In his first week in office, Trump reinstated and expanded the “Mexico City” policy, a Reagan-era rule that prohibits nonprofits that receive government funding from performing abortions or promoting abortion as a method of family planning. Advocates of abortion rights condemned the move as a medical gag rule.
The administration also rolled back a regulation from President Barack Obama that prohibited states from defunding abortion providers, and said it would enforce a provision in the Affordable Care Act that bans taxpayer dollars from supporting abortion coverage in health exchange plans. Trump has promised to sign legislation to defund Planned Parenthood and limit when a woman can receive an abortion.
Perhaps most important to his anti-abortion allies, the president has named a slate of judicial nominees who have passed abortion litmus tests to win support from conservatives. Trump’s judicial bench could have sweeping effects on abortion law long past the president’s tenure.
At the White House, he has surrounded himself with anti-abortion conservatives, including counselor Kellyanne Conway, senior adviser Mercedes Schlapp and Katy Talento, a health policy staffer on the White House Domestic Policy Council.
Soon after the election, the director of the Catholic Information Center, the Rev. Charles Trullols, began offering Mass in the Eisenhower Executive Office Building. Trullols is ordained by Opus Dei, a theologically conservative lay and clerical group that is independent of the Roman Catholic archdiocese.
Trullols “has offered Mass in the Eisenhower Executive Office Building on a few occasions — including two holy days of obligation — beginning in November 2017,” a spokesman for the Catholic Information Center confirmed to POLITICO.
Abortion-rights groups say they’ll use the administration’s actions to defeat anti-abortion Republicans in this year’s midterm elections, citing polls that show steady support for legal abortion.
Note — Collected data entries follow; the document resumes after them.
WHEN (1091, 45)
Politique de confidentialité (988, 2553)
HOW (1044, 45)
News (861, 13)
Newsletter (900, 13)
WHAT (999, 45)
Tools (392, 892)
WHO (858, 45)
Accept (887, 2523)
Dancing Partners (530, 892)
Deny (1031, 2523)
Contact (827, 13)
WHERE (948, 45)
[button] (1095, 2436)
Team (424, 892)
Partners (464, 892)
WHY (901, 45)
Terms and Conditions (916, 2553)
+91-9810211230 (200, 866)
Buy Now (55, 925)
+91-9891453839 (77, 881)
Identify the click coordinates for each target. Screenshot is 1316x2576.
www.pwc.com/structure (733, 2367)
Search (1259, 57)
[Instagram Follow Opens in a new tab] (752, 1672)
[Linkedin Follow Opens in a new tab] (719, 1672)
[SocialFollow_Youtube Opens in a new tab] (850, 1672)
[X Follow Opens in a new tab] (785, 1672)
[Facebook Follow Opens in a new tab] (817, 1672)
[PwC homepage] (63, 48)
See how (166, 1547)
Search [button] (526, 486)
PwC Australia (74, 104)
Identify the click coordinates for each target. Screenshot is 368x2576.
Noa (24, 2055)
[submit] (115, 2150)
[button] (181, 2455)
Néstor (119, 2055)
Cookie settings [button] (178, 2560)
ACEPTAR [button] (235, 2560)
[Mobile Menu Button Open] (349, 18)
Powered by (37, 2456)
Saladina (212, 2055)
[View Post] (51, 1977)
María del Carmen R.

“This administration has been the worst for women and families that we’ve ever seen,” said Kaylie Long, director of communication for the abortion-rights group NARAL. “The level of attacks have been significant and they’ve been relentless. This is a president who has demeaned women his entire life.”
But an annual poll from the Knights of Columbus, a Catholic fraternal organization, shows that while a majority of Americans describe themselves as backing abortion rights, there is a spectrum of belief that the political dichotomy on the issue doesn’t capture.
That survey, conducted by The Marist Poll and released on Wednesday, found that 76 percent of Americans support limits on abortion, including 60 percent of self-described pro-choice voters.
“This is not, strictly speaking, a partisan issue,” said Andrew Walther, vice president of the Knights of Columbus. “You have major blocs in every party that are looking for these kinds of restrictions. The labels mask a much greater consensus.”
In the survey, 41 percent of abortion-rights respondents favored limiting abortion to the first three months of a pregnancy. Marist, which has been directing the poll since 2008, conducted telephone surveys with a total of more than 2,600 adults from Dec. 4 to Dec. 7, 2017, and from Jan. 8 to Jan. 10, 2018. The poll has a margin of sampling error of plus or minus 2.8 percentage points for the first round of surveys, and 2.7 percentage points for the second.
“The labels don’t quite tell the whole story,” Walther said. “Some of the actions Trump has taken track very, very well with where the American people are.”
Brianna Ehley contributed to this report.